Archive | December, 2010

Cider for Christmas?

12 Dec

I am not sure if any of the cider will be ready for Christmas. Some of it should be. We racked it off this weekend, but one or two gallons are still fermenting furiously. It is astonishing that although every gallon was made on the same day, in the same conditions, and all with assorted apples, no two jars are alike. They have all been on the same windowsill, but some started late, some finished early, the colours all vary slightly and the taste – as far as we have tested – also varies from very sweet to getting dry. NONE – so far – taste sour or vinegary I’m glad to say!

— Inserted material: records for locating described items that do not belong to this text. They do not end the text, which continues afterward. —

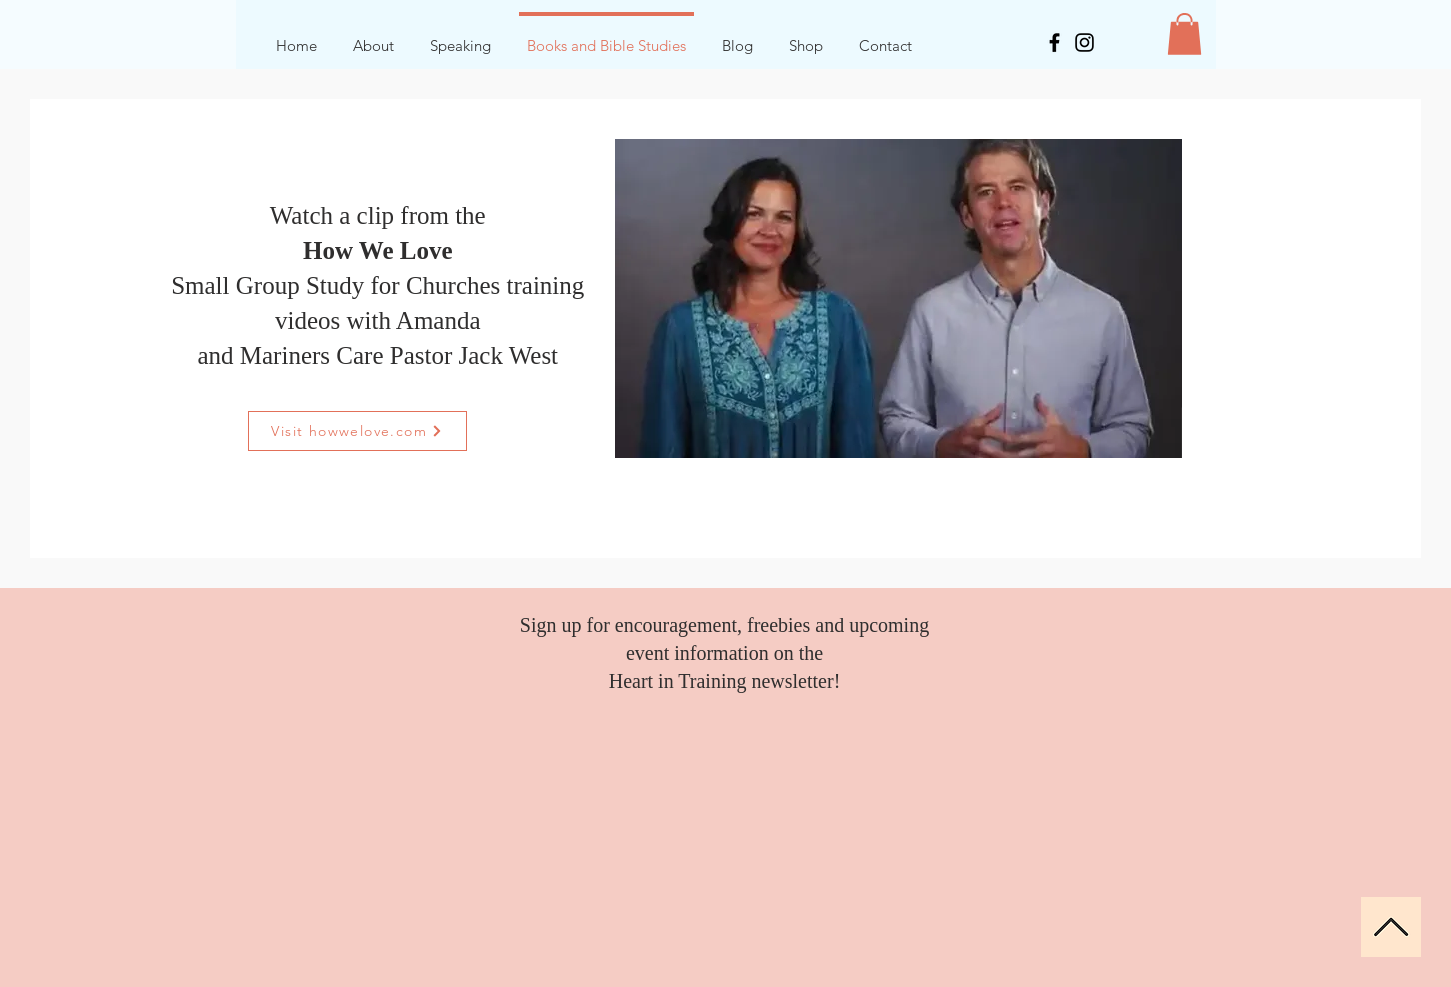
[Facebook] (1054, 42)
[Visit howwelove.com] (357, 431)
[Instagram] (1084, 42)
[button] (1184, 34)
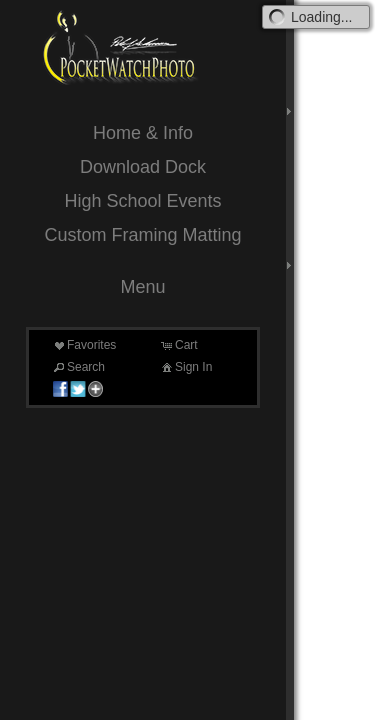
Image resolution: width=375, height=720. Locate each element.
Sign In (185, 367)
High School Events (142, 201)
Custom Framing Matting (142, 235)
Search (78, 367)
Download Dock (143, 167)
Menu (142, 287)
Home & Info (143, 133)
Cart (178, 345)
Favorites (83, 345)
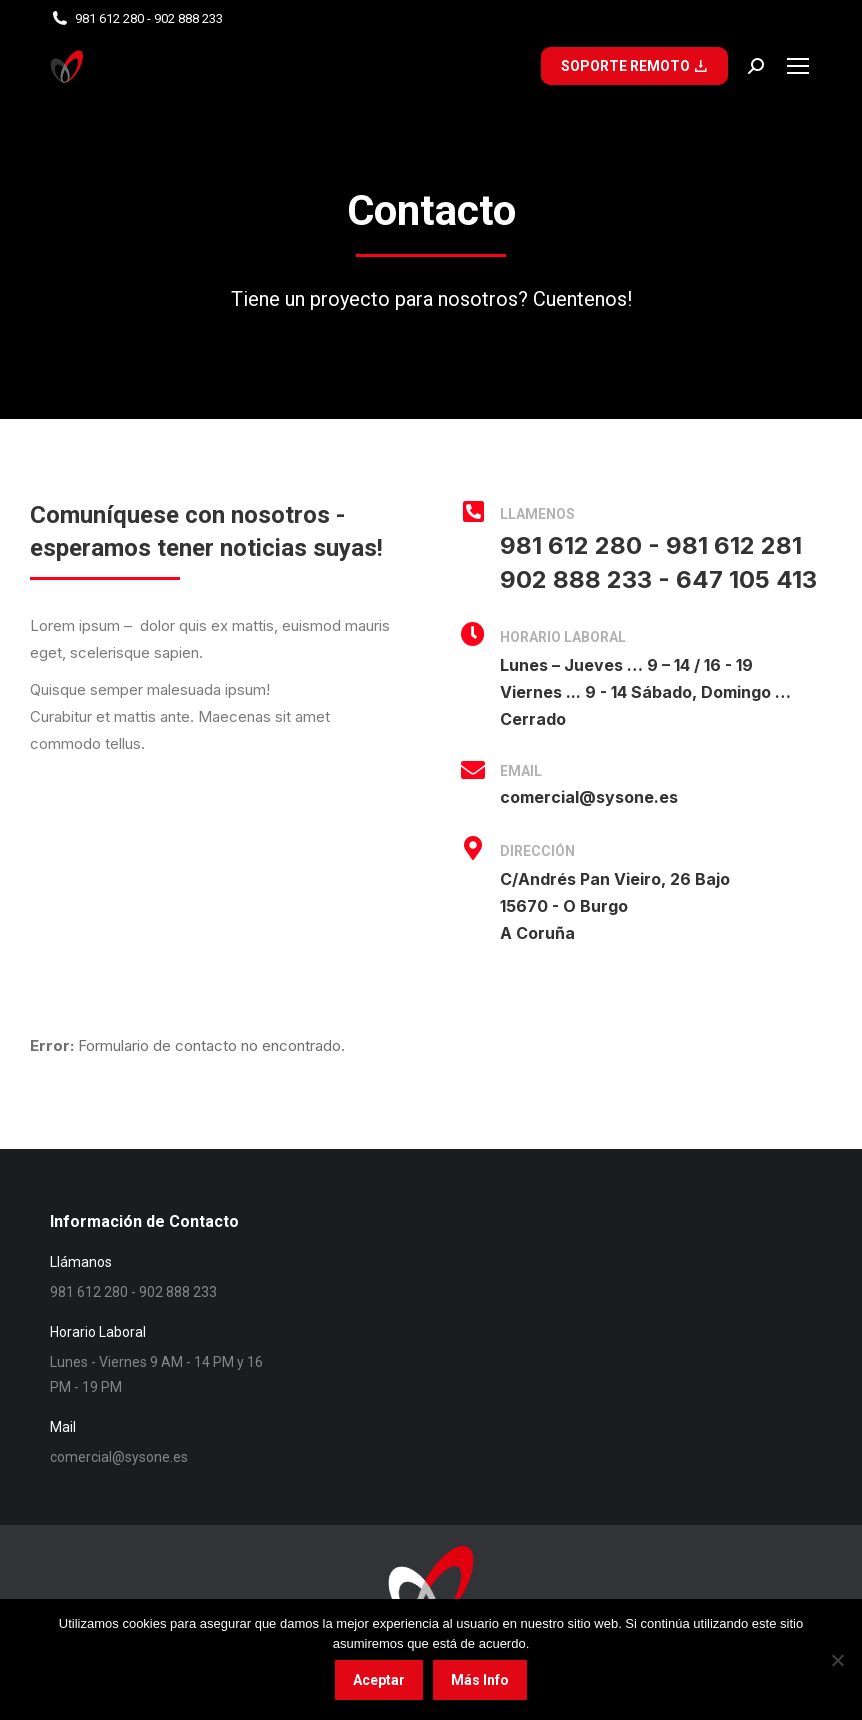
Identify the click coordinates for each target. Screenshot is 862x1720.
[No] (837, 1660)
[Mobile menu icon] (798, 66)
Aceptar (379, 1680)
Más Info (480, 1680)
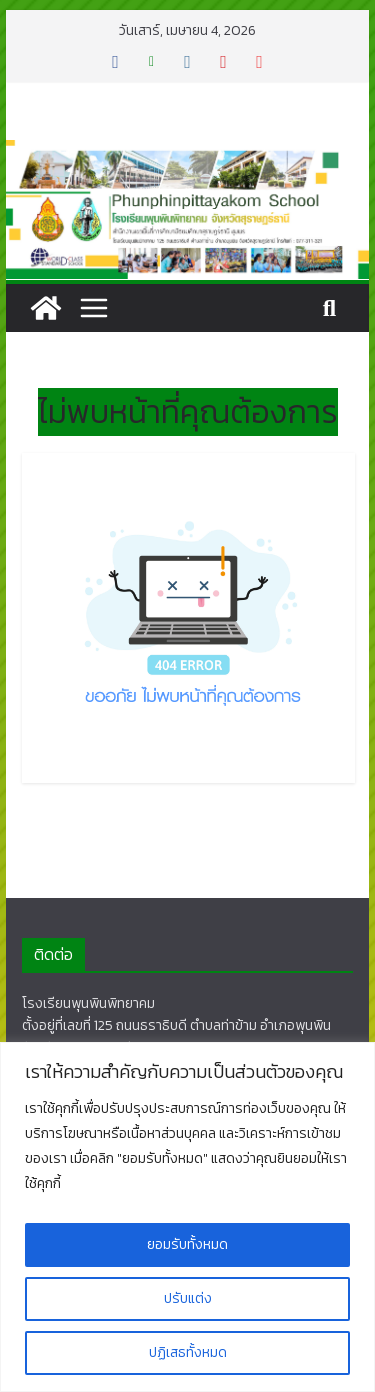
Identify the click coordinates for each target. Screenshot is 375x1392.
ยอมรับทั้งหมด (187, 1244)
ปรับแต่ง (188, 1298)
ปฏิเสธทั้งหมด (188, 1352)
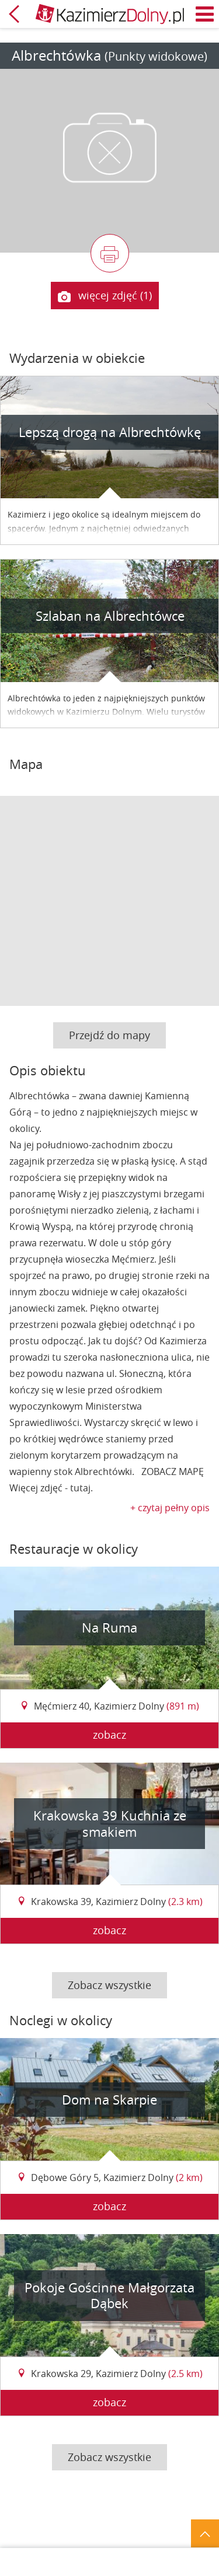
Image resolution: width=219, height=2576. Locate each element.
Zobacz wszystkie (109, 1985)
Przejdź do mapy (109, 1035)
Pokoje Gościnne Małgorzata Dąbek (109, 2295)
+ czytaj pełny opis (170, 1507)
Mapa (26, 764)
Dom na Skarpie (109, 2099)
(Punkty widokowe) (156, 56)
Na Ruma (109, 1627)
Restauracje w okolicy (73, 1548)
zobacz (109, 1735)
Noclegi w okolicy (60, 2020)
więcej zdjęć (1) (104, 295)
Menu (205, 14)
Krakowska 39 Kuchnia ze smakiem (109, 1823)
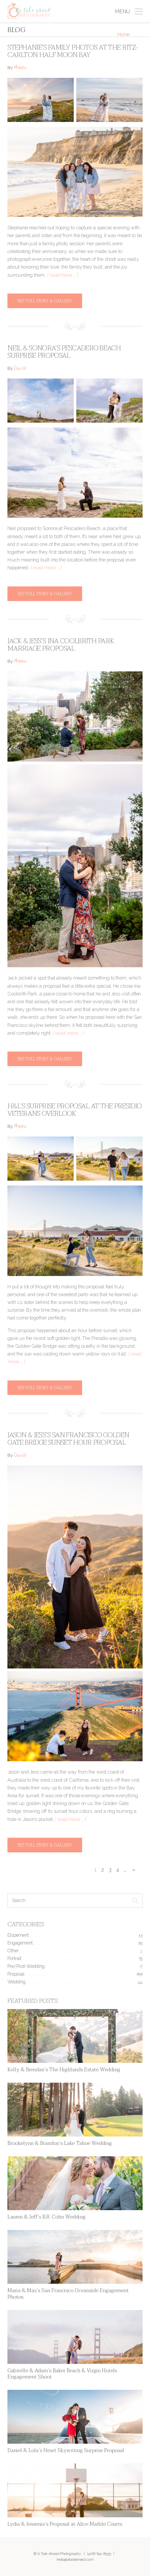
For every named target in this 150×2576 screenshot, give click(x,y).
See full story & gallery (44, 301)
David (20, 369)
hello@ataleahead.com (75, 2559)
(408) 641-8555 (99, 2553)
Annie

Morning sun gets the cider bubbling

A slight thaw towards the end of last week – many wild birds are very glad of the food we are all putting out, and now finding more that had been covered by the snow. The blackbirds are especially fond of the apples that are not going to last in storage. Waxwings are about in the oak tree at the top of our road, and spotted woodpeckers have been seen (but not by me). Tremendous icicles formed hanging gardens and broke gutters; now it has turned icy cold again and the partially melted snow has refrozen to a skating rink. I never took to skating.

Hanging Gardens

Snow on snow….

1 Dec

As most of the country will have realised by now, last Thursday’s centimetre of snow was just the beginning! We now have 30cm of it outside, and as our little uphill road is unadopted, there’s no prospect of it getting cleared. We spent yesterday afternoon digging tracks to get the car shifted to the bottom, as we are low on hen food and felt panicked enough by the forecast of heavy falls today to get out and stock up. Back home, now, burning logs and drinking last year’s sloe gin… the only foraging to do will be from those toilet rolls sprouting oyster mushrooms on the window sill! Being snowed in does allow you to catch up on jobs that tend to get left – I have baked and frozen cakes, and shelled and roasted all the hazelnuts. Eaten some, too…..

The snowy landscape is beautiful, and people in Bankfoot are out on foot and meeting neighbours they never spoke to before, while the kids swarm all over the little hill of the Monny on sledges and are not missing school. But I have some anxiety – it’s only the first of December. We can only expect winter to deepen. Is this the landscape for the next three or four months?